Vingtième des quarante deux opéras composés par Gioachino Rossini (si l’on compte Robert Bruce, pastiche créé à Paris en 1846), La Cenerentola ossia La Bontà in trionfo opère depuis deux décennies un retour en force sur les scènes lyriques internationales. Elle sera d’ailleurs à l’affiche du Théâtre des Champs-Elysées en janvier 2010 dans une reprise de la mise en scène d’Irina Brook (déjà présentée au même endroit en 2003 et 2004) avant de faire les chaudes heures du Festival de Pesaro l’été prochain. Regain de popularité qui justifie une mise à jour du numéro que l’Avant-Scène Opéra lui avait consacré en mars 1986.
Feuilletant cette nouvelle édition, on constate effectivement combien La Cenerentola fait désormais partie du grand répertoire : pas moins de 75 productions recensées à travers le monde de 1987 à 2010 par Elisabetta Soldini, une vidéographie qui compte aujourd’hui plus de 20 titres, et une discographie qui en trente ans a presque doublé de volume avec 19 versions analysées par Alfred Caron, dont une qui fait désormais référence : Riccardo Chailly, Cecilia Bartoli, Enzo Dara en 1992 pour Decca. Outre la qualité de l’impression, supérieure à la version précédente (maquette, papier, illustrations, police de caractères, quadrichromie), ce sont ces informations là qui font l’intérêt de ce nouveau numéro. Car le commentaire musical, écrit dans un français embarrassé par Alberto Zedda, a été repris tel quel ; une réécriture aurait été la bienvenue dans le cadre de la mise à jour. Surtout, les articles relatifs à la genèse et à la création de l’œuvre ainsi que ceux qui traitaient de la partition et de sa vocalité ont été supprimés pour être remplacés par trois textes qui s’intéressent plus à Cendrillon qu’à Rossini. Ainsi, une grosse moitié de l’analyse de Jean-Michel Brèque est consacrée à l’étude des différentes versions du conte, l’héroïne imaginée par Jacopo Ferretti n’étant abordée que dans un deuxième temps et encore, pour étudier essentiellement les différences avec celle de Perrault quand Louis Bilodeau se livre déjà à un exercice similaire quelques pages auparavant. De même, Sandro Cometta, en se posant la question de l’onomastique des personnages (l’origine de leur nom), explore le livret plutôt que la musique. Au bout du compte, ce sont les jalons posés par Pierre Michot en guise d’introduction qui donnent le mieux à percevoir le visage musical de l’opéra de Rossini, ouvrage d’ensemble, entre seria et buffa, dont l’expression s’appuie sur le mouvement, la mélodie et l’exubérance de l’ornementation vocale.

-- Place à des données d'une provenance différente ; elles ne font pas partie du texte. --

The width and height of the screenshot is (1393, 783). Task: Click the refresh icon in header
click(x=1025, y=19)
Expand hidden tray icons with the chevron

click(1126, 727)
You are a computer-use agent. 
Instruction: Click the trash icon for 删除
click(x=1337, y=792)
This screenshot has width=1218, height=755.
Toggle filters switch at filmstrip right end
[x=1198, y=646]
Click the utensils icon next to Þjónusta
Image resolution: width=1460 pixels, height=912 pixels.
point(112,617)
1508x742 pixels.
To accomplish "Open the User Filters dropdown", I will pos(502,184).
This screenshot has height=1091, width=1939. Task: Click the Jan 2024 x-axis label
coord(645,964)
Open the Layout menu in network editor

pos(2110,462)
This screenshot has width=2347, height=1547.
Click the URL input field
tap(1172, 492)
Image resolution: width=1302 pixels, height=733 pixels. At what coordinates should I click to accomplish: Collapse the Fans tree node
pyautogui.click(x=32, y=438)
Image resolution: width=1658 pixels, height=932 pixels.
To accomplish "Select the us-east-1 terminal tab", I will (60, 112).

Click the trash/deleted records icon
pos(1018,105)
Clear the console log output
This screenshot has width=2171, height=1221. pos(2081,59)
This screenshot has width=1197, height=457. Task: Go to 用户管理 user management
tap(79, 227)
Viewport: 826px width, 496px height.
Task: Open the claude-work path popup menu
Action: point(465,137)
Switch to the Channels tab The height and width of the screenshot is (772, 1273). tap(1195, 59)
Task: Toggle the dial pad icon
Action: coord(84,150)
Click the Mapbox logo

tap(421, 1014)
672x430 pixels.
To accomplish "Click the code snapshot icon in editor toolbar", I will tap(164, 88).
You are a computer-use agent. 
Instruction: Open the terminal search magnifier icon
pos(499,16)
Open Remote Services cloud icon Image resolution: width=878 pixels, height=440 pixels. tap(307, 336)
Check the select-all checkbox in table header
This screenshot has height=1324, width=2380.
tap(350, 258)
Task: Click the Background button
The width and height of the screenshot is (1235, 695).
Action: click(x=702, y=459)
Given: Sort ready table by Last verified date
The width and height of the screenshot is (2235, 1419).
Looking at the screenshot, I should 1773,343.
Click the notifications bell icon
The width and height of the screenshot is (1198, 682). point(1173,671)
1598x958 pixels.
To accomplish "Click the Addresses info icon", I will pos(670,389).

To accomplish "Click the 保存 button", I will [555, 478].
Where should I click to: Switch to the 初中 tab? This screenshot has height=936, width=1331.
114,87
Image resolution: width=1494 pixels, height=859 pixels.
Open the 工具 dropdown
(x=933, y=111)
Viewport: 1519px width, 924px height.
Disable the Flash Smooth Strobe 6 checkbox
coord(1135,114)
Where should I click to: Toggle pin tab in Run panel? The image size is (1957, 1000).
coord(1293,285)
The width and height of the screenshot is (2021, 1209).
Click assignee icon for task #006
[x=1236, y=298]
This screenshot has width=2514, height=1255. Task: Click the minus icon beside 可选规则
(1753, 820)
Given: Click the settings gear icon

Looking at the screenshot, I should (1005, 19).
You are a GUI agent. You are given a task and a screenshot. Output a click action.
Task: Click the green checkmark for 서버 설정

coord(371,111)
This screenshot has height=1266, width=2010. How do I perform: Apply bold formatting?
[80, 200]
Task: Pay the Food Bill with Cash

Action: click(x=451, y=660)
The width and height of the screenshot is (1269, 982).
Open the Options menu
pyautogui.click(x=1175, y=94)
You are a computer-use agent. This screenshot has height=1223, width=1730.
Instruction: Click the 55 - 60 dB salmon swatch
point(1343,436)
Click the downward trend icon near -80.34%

Sauf discographie, vidéographie et programmation, pour toute exploration de La Cenerentola, on préférera donc continuer de se référer à l’édition de 1986 (si tant est qu’on puisse se la procurer), le regard sur la vocalité d’Angelina par Alain Arnaud ou encore les réflexions de Martine Dupuy s’avérant toujours d’actualité, l’histoire de l’œuvre par Charles Pitt et le portrait de ses créateurs par Jacques Gheusi étant quant à eux aussi instructifs qu’intemporels.